Das Handy ist Kommunikationsmittel Nummer eins der meisten Jugendlichen - doch wie bewegt man sich verantwortungsvoll in den sogenannten neuen Medien? Dieser Frage gingen 15 Schüler des privaten Förderzentrums Fassoldshof auf den Grund. Kursleiterin Katharina Nierhoff erläuterte im Auftrag des JFF-Instituts für Medienpädagogik in einem Workshop gegen Extremismus und Rassismus in den sozialen Medien verschiedene Aspekte eines verantwortungsbewussten Umgangs. "Handys sind das Alltagsgerät unserer Schüler, und sie kommunizieren damit oft in einer äußerst unangemessenen Form", sagte Schulleiterin Claudia Bordfeld.Also wurden die Schüler im Alter zwischen 11 und 16 Jahren dahingehend sensibilisiert, was okay ist und was nicht. "Es war uns wichtig, den Schülern einen anderen Blick zu vermitteln", sagte Förderschullehrer Wolfgang Stadler, der die Klassen bei dem Projekt begleitete. "Die Schüler sollen erkennen, wenn etwas abwertend oder diskriminierend ist." Kursleiterin Nierhoff kam zu dem Schluss, dass die Teilnehmer durchaus gut zwischen einer Meinung und einer Beleidigung unterscheiden könnten, "sie beschäftigen sich aber im Alltag nicht viel damit."

Doch das gilt nicht für alle teilnehmenden Schüler. Den elfjährigen Cedric etwa, der Jüngste in der Schulungsgruppe, stört schon lange, was da oft im Internet verbreitet wird. Er ist hauptsächlich auf YouTube und mit Google unterwegs und weiß: "Es gibt zum Beispiel Videos, in denen Leute sich über Behinderte lustig machen und sie beleidigen." Das geht gar nicht, meint er, verteilt bei solchen Posts auch "Daumen runter" und kommentiert entsprechend.
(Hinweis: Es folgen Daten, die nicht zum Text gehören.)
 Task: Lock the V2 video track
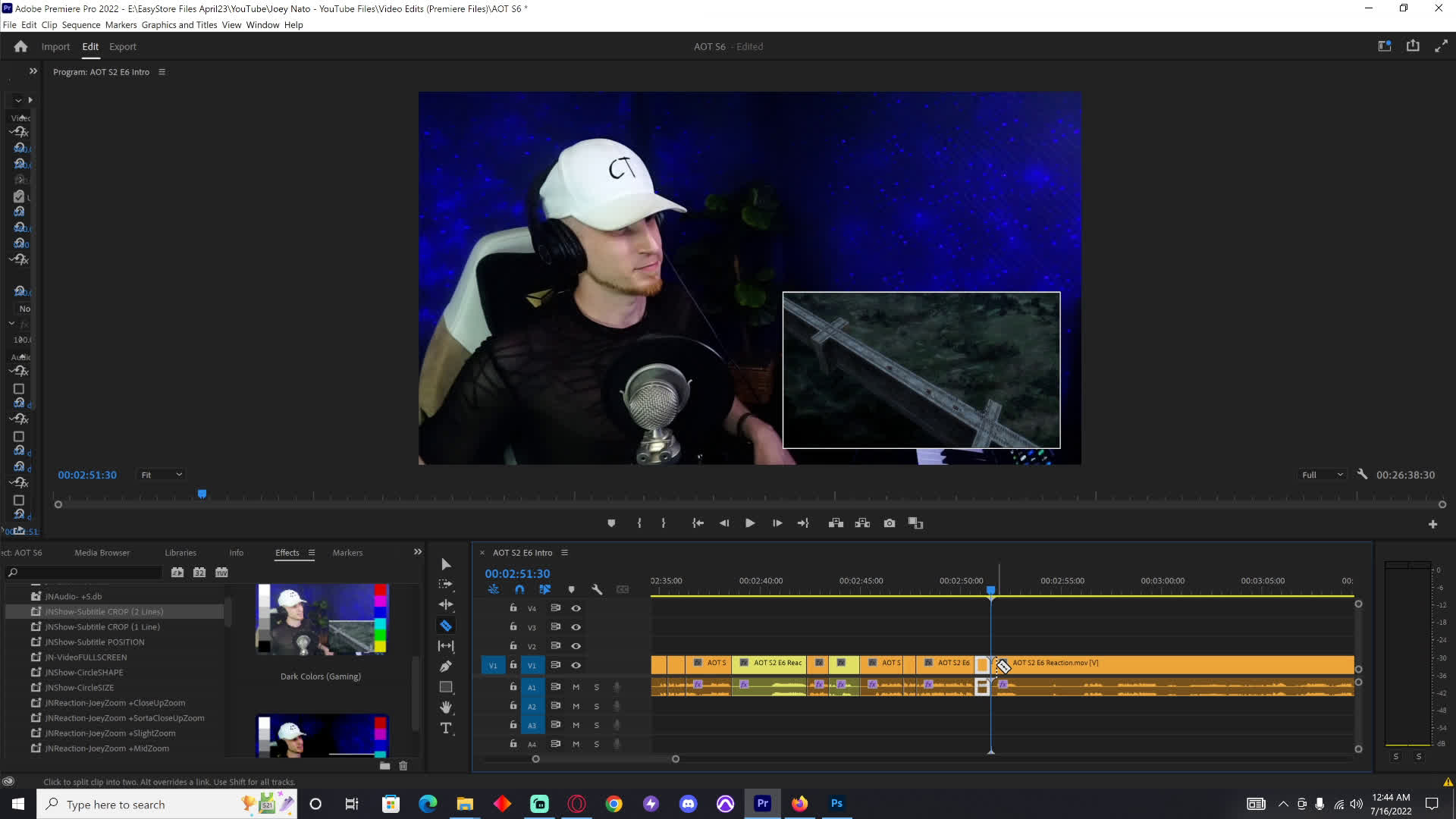(513, 645)
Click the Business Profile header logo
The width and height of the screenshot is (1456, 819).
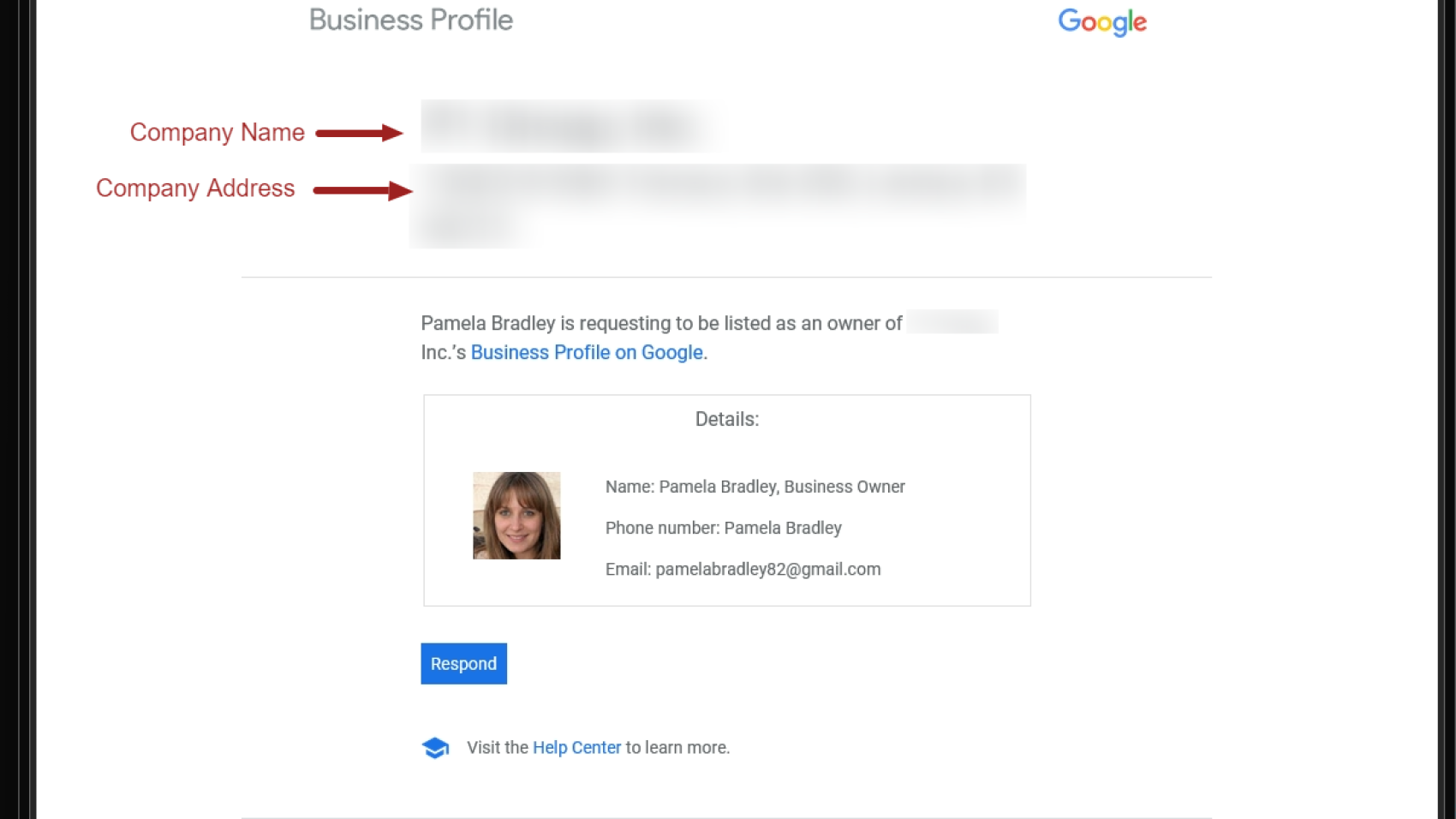(411, 20)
In der praktischen Workshoparbeit, in der die Jugendlichen ein selbst ausgewähltes Thema fotografisch und filmisch umsetzten, entschied er sich daher auch für das Thema "Respekt". "Dieser Teil des Workshops hat mir am meisten Spaß gemacht, das Drehen, das Schneiden und Ausstatten mit Hashtags", schwärmte der junge Schüler, der sich durchaus vorstellen kann, einmal in diesem Bereich beruflich Fuß zu fassen.